_WORK TO BE COMPLETED:_
Print the data that follows word for word, leaving out any picture.

*** THE INPUT ***

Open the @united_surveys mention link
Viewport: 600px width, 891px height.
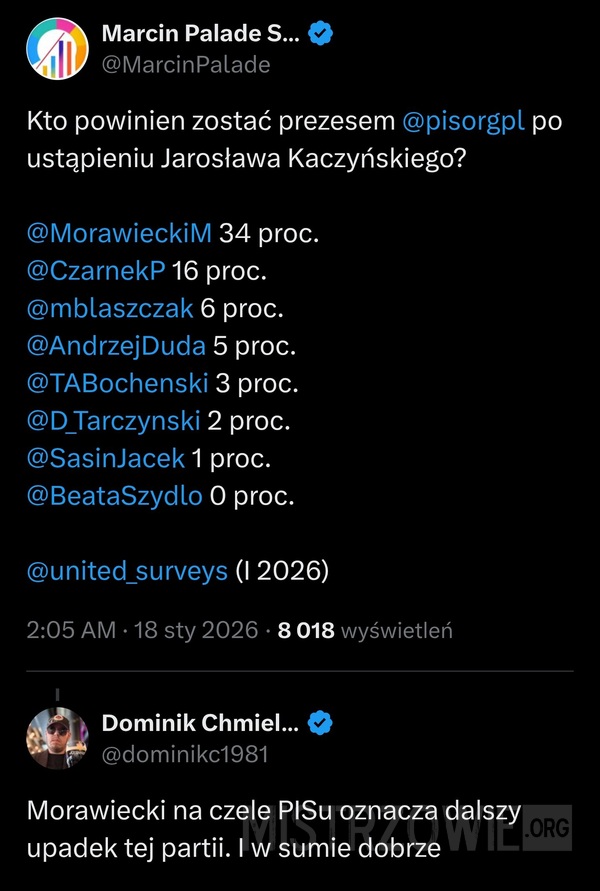128,571
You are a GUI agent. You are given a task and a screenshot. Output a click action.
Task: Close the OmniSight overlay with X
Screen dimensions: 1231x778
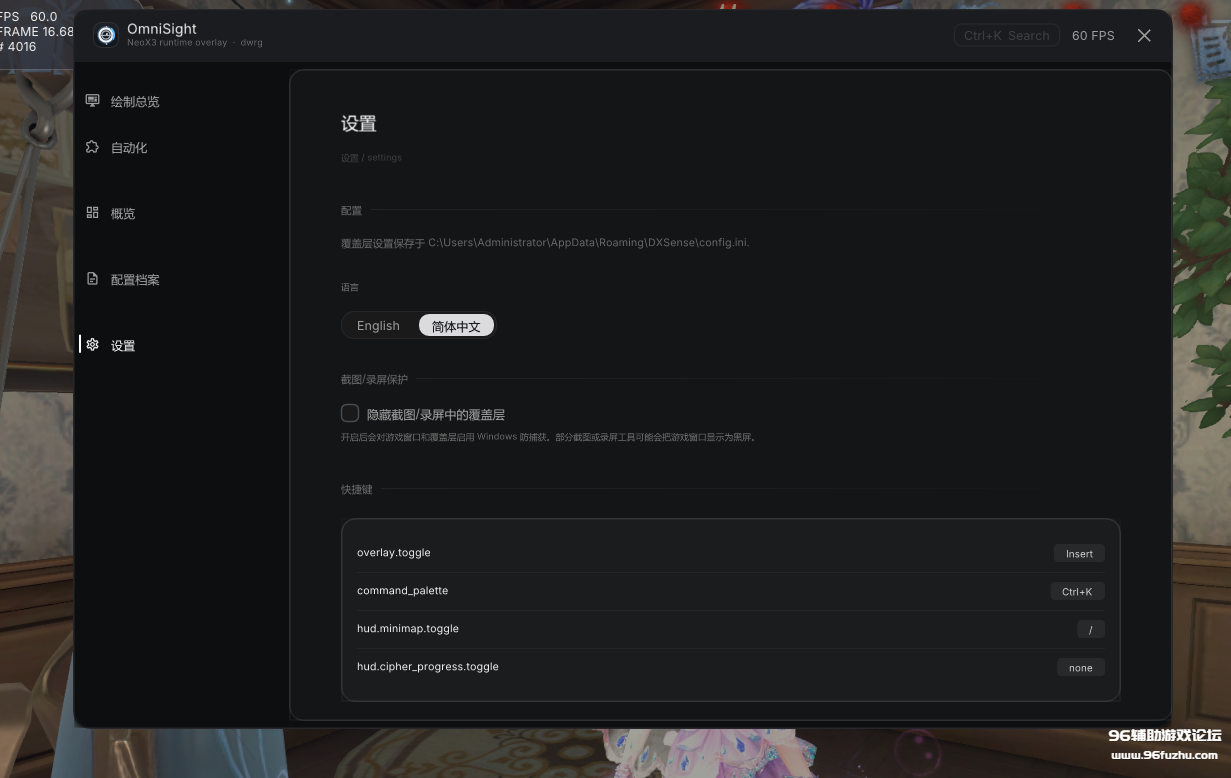[1144, 35]
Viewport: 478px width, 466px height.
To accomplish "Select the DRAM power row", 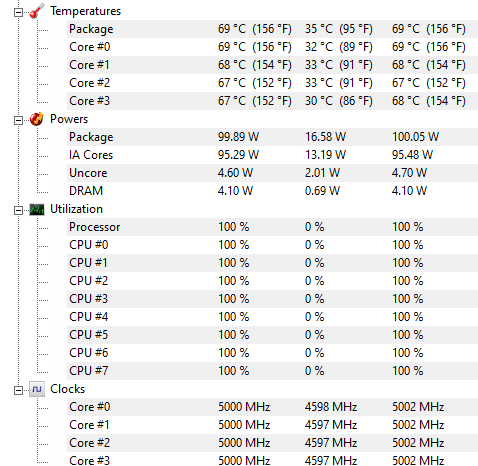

*** End of THE INPUT ***

_EXPECTED ANSWER:_
Open the @united_surveys mention link
Viewport: 600px width, 891px height.
128,571
You are a GUI agent. You are given a task and a screenshot. Output a click action.
Task: Close the OmniSight overlay with X
Screen dimensions: 1231x778
[1144, 35]
Viewport: 478px width, 466px height.
To accomplish "Select the DRAM power row", 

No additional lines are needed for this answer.